Pero también queda clara la necedad de la avaricia, ya que implica invertir toda nuestra vida y dedicar todo lo que somos a aquello que perece. Hablamos del amor al dinero y a las riquezas, pero esto por supuesto no se refiere a que amamos los billetes mismos o las monedas, sino que amamos carnalmente lo que ese dinero puede conseguir. En un sentido más profundo, amamos lo que podemos ser usando ese dinero. Y la verdad es que la abundancia de las riquezas nos engaña haciéndonos pensar de alguna manera que somos como dioses, ya que mientras más riquezas tengamos a nuestro haber, tendremos más posibilidades de realizar lo que nosotros queremos.

A la capacidad que nos da el dinero de hacer distintas cosas con él, le llamamos “poder adquisitivo”. Ese poder suele engañarnos, haciéndonos pensar que, mientras más tengamos, más dominio tendremos sobre nuestras vidas. Por eso se relaciona también con el jactarse del día de mañana (Stg. 4:13-15), ya que nos hace pensar que tenemos el futuro asegurado, cuando ni siquiera sabemos lo que ocurrirá en la siguiente hora. No importa la cantidad de ceros que se acumulen en nuestra cuenta corriente, no tenemos ni un dominio sobre nuestras vidas realmente.

Éste es el triste engaño de las riquezas, y por eso el diablo tentó a Jesús enseñándole las riquezas de los reinos de este mundo, y es precisamente porque ellas nos atraen haciéndonos pensar que estaremos por sobre todas las cosas, que podremos dominar a otros y conseguir lo que nosotros queramos. Y el diablo mismo relaciona estrechamente el vivir para estas riquezas con el hecho de adorarlo y postrarse ante él. Y es que no se puede vivir para las riquezas sin adorar a otro Dios, lo que en último término implica creer en la mentira de Satanás.

Y la necedad de la avaricia justamente tiene que ver con que se pierde de vista por completo lo que significa la vida. Este hombre pensaba para sí mismo: “ahora podré disfrutar de la vida. He esperado este momento, ahora me relajaré y me alegraré en lo que tengo”, pero fue un tonto, ya que ese mismo día venían a pedir su alma. Jesús nos llama a pensar: este hombre trabajó toda su vida para poder disfrutar de sus posesiones en algún momento, y esta fue la esperanza con la que vivió, en esto invirtió sus días, a esto dedicó sus fuerzas, sus pensamientos, sus deseos, su sudor y su llanto. Pero ni siquiera pudo disfrutarlo, pues murió.

Vemos además el egoísmo extremo de la avaricia. Esta persona está llena de referencias a sí mismo y a sus posesiones. “En el griego original las palabras yo y y mis aparecen un total de doce veces en este párrafo. Hay 8 yo y 4 mi” (Hendriksen). Habla de ‘mis’ graneros ‘mis’ frutos, ‘mis’ bienes, ‘mi’ alma. Teniendo en cuenta esto, no es de extrañar que cuando hable, lo haga consigo mismo, ya que esta persona vive solamente para sí. Cuando considera sus bienes lo hace solo pensando en cómo le servirán a él y que puede hacer el con ellos, a pesar de que sean muchísimos más de los que él necesita. Luego, cuando considera su prosperidad, se tranquiliza y se regocija en que tiene muchos bienes como para poder relajarse y disfrutar de ellos por mucho tiempo.

(DATOS ALMACENADOS)
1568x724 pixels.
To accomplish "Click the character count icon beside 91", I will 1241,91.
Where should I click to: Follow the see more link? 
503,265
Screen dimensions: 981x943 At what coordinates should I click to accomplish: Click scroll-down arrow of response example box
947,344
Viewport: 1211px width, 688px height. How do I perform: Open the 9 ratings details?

--

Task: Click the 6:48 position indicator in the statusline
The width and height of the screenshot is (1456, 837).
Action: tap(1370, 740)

(CONJUNTO DE TAREAS)
1. Reproduce el fragmento del texto sobre la avaricia que va desde "A la capacidad" hasta "nuestras vidas realmente.".
2. En el texto sobre la avaricia, ¿qué sustantivos aparecen precedidos de 'mis' o 'mi' cuando se cita la manera de hablar del hombre?

(LAS SOLUCIONES)
1.
A la capacidad que nos da el dinero de hacer distintas cosas con él, le llamamos “poder adquisitivo”. Ese poder suele engañarnos, haciéndonos pensar que, mientras más tengamos, más dominio tendremos sobre nuestras vidas. Por eso se relaciona también con el jactarse del día de mañana (Stg. 4:13-15), ya que nos hace pensar que tenemos el futuro asegurado, cuando ni siquiera sabemos lo que ocurrirá en la siguiente hora. No importa la cantidad de ceros que se acumulen en nuestra cuenta corriente, no tenemos ni un dominio sobre nuestras vidas realmente.

2. graneros, frutos, bienes, alma